How a fine chemicals site cut thermal energy 14% with steam and heat integration
A multi product fine chemicals site facing rising gas costs and growing EU ETS exposure asked EM3 for a thermal energy programme it could actually build. A site wide pinch study, condensate and flash steam recovery, exchanger network retrofits and column optimisation cut site thermal energy by 14%, delivered inside ATEX constraints and planned turnaround windows, and verified to IPMVP.

The situation
A European fine chemicals manufacturer operates a multi product site running batch and continuous processes around the clock. Two gas fired boilers raise steam into high, medium and low pressure headers feeding reboilers, reactors, dryers and heat tracing across the plant.
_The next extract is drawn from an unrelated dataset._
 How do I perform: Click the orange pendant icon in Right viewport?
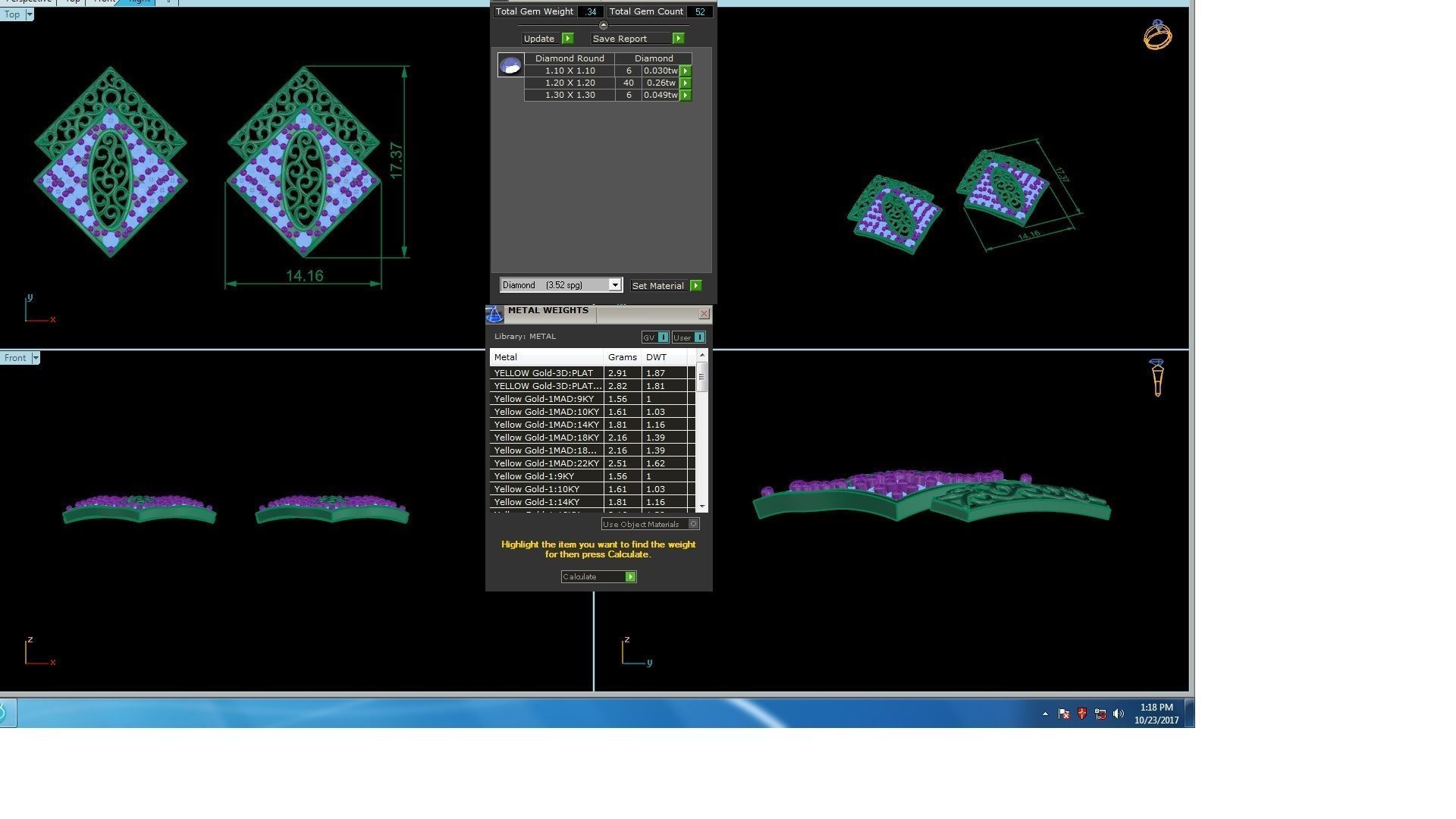click(1157, 378)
Thermal energy dominated the utility bill, which is typical for the sector: US DOE analysis puts steam systems alone at about half of all energy used in chemicals and refining.
Gas price volatility had pushed energy from an operational line item to a board agenda item, and the site’s EU ETS position was compounding the pressure, with allowances averaging around €65 per tonne in 2024. The site energy manager’s brief was clear: cut thermal demand materially, without touching product quality, registered process conditions or the production schedule.
The constraint
The site is a Seveso establishment with extensive ATEX zoning around its solvent handling and distillation areas. Every physical modification had to pass hazardous area assessment, management of change and process safety review, and the plant could not take an extended outage: the continuous units run campaigns measured in months.
Two previous consultancy studies had produced strategy documents but no buildable projects, partly because neither had engaged with the safety and shutdown constraints that govern what can actually be installed, and when. EM3’s scope was therefore explicit: an engineering grade programme, sequenced into existing turnaround windows, with every measure designed for the zone it would live in.
What EM3 engineered
The programme started with a site wide pinch study. EM3 extracted stream data from the DCS and the heat and material balances, built hot and cold composite curves, and set targets against a realistic minimum approach temperature. The curves showed the classic fine chemicals picture: significant heat rejected to cooling water at temperatures high enough to preheat column feeds and boiler feedwater. Three exchanger network changes followed: a feed preheat retrofit on the main solvent recovery column using overhead condenser heat, a feed effluent exchanger on a continuous unit, and recovery of dryer exhaust heat to a hot water loop.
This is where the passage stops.